Text:
= = = =

Leopold Friedrich Franz Sieghard Hubertus Erdmann, Hereditary Prince of Anhalt (11 April 1938 – 9 October 1963) was the head of the House of Ascania, the family which ruled the Duchy of Anhalt until 1918.

Life
He was born at Ballenstedt Castle, a castle belonging to the ducal family of Anhalt, as the eldest son of Duke Joachim Ernst of Anhalt and his second wife, Editha Marwitz (von Stephani, by adoption).

Prince Friedrich succeeded his father as head of the Ducal House of Anhalt and titular Duke of Anhalt following his death in NKVD special camp number 2 (formerly Buchenwald concentration camp) as a prisoner of the Soviet Union on 18 February 1947. The succession of Prince Friedrich was disputed by his uncle, Prince Eugen, who also claimed the headship of the house after the death of Duke Joachim Ernst.

= = = =

To be done:
1. Please edit the passage of the Anhalt biography from "Leopold Friedrich Franz" up to and including "Stephani, by adoption)." so that "eldest son" becomes "first son".
2. List every complete date, with day, month and year, that appears in the Anhalt biography.

(Item coordinate data)
= = = =

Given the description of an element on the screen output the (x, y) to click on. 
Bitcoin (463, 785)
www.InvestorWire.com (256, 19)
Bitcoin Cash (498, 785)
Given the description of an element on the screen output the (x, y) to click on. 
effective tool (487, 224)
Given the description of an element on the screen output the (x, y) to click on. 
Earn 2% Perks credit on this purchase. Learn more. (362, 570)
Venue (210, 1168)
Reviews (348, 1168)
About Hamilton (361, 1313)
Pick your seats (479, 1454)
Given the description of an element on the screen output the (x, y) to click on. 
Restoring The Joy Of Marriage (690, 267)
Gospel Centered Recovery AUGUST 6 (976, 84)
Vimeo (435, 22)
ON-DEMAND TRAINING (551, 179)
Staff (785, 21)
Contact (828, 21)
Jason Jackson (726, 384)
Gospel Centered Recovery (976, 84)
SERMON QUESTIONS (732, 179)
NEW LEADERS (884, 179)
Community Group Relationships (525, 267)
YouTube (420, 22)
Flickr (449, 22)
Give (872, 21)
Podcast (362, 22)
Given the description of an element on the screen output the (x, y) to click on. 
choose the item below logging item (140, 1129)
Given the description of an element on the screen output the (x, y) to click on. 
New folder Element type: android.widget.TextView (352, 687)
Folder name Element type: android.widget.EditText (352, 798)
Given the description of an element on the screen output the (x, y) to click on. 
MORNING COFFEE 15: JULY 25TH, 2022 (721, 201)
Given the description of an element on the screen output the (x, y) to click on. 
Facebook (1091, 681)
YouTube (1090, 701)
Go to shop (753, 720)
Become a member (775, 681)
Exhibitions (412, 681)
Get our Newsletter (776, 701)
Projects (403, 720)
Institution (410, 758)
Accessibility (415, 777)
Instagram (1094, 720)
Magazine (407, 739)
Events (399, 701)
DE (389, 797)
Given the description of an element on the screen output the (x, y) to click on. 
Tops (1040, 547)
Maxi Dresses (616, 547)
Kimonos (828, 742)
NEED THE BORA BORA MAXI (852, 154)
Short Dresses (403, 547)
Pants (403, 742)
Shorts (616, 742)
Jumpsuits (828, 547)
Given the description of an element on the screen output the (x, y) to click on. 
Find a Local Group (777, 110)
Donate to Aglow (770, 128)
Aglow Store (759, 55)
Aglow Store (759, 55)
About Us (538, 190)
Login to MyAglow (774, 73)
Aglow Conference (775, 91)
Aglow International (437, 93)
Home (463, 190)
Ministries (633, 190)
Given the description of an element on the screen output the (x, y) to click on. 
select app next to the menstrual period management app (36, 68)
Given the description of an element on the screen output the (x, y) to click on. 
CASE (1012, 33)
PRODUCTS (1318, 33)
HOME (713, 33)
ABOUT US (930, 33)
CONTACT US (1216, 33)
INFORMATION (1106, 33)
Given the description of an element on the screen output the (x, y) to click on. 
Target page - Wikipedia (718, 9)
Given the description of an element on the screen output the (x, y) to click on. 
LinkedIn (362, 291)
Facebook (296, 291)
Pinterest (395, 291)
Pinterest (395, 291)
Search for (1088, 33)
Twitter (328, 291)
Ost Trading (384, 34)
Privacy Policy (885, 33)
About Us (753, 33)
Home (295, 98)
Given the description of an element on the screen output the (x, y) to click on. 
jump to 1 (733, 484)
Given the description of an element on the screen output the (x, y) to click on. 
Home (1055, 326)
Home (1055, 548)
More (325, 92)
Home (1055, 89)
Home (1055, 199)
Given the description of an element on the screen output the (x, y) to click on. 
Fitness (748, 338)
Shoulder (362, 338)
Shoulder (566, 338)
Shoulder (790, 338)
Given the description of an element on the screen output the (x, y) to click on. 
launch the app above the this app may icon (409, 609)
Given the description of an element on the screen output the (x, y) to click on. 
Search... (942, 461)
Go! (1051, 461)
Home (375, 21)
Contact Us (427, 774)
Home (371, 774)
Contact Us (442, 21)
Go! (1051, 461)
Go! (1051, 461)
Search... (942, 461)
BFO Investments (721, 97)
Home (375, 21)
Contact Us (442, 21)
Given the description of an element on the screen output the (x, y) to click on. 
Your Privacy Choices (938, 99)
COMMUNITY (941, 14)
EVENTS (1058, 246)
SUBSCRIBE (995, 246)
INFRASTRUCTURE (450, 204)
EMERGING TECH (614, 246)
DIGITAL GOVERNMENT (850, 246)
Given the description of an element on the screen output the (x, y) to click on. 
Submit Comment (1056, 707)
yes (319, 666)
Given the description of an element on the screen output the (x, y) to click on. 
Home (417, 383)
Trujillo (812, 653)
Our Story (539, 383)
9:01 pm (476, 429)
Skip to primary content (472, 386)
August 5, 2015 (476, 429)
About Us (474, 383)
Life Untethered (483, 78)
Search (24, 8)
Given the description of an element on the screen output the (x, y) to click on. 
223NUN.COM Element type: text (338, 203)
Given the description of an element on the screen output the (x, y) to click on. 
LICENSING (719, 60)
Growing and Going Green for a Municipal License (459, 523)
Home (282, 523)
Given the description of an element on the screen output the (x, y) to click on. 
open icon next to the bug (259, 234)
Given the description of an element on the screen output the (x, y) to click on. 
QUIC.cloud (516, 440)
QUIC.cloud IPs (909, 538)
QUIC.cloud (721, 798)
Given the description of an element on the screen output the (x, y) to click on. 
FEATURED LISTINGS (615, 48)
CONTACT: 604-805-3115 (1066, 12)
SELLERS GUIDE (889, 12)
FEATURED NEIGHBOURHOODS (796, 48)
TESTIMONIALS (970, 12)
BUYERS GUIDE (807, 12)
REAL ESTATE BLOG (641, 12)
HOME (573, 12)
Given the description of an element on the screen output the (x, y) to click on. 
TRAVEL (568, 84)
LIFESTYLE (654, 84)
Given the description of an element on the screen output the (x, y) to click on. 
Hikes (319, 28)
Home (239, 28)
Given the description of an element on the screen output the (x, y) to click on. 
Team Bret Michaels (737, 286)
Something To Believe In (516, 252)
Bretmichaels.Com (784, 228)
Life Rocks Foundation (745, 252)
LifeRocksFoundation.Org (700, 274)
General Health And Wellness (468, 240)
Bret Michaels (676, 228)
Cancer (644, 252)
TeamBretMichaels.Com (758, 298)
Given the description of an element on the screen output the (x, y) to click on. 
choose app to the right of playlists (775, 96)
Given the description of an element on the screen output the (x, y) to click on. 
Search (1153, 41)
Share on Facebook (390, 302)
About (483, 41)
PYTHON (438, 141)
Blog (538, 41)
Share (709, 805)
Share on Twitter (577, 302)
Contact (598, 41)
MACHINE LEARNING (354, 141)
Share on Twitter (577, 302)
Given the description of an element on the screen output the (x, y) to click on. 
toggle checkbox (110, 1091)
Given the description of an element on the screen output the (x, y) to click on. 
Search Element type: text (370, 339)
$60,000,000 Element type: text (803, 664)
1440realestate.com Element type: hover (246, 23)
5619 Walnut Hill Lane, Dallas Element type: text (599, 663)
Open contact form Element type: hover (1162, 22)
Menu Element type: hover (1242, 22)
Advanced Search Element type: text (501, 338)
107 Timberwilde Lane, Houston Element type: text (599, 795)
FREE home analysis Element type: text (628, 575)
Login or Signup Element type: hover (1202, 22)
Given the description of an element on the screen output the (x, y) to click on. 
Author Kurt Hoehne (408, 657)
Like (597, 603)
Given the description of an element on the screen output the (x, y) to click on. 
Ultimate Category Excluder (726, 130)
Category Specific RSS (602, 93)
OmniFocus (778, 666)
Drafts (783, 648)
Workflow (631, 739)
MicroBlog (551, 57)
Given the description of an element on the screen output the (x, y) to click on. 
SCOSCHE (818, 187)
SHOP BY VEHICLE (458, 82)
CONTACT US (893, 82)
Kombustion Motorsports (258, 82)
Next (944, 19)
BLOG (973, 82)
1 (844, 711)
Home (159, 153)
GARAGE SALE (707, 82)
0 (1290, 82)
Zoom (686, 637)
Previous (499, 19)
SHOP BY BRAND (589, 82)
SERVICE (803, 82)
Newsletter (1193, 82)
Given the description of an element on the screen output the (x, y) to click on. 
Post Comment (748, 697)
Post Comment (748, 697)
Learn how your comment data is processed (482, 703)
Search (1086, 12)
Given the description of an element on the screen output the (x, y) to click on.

= = = =

Full solutions:
1.
Leopold Friedrich Franz Sieghard Hubertus Erdmann, Hereditary Prince of Anhalt (11 April 1938 – 9 October 1963) was the head of the House of Ascania, the family which ruled the Duchy of Anhalt until 1918.

Life
He was born at Ballenstedt Castle, a castle belonging to the ducal family of Anhalt, as the first son of Duke Joachim Ernst of Anhalt and his second wife, Editha Marwitz (von Stephani, by adoption).

2.
11 April 1938
9 October 1963
18 February 1947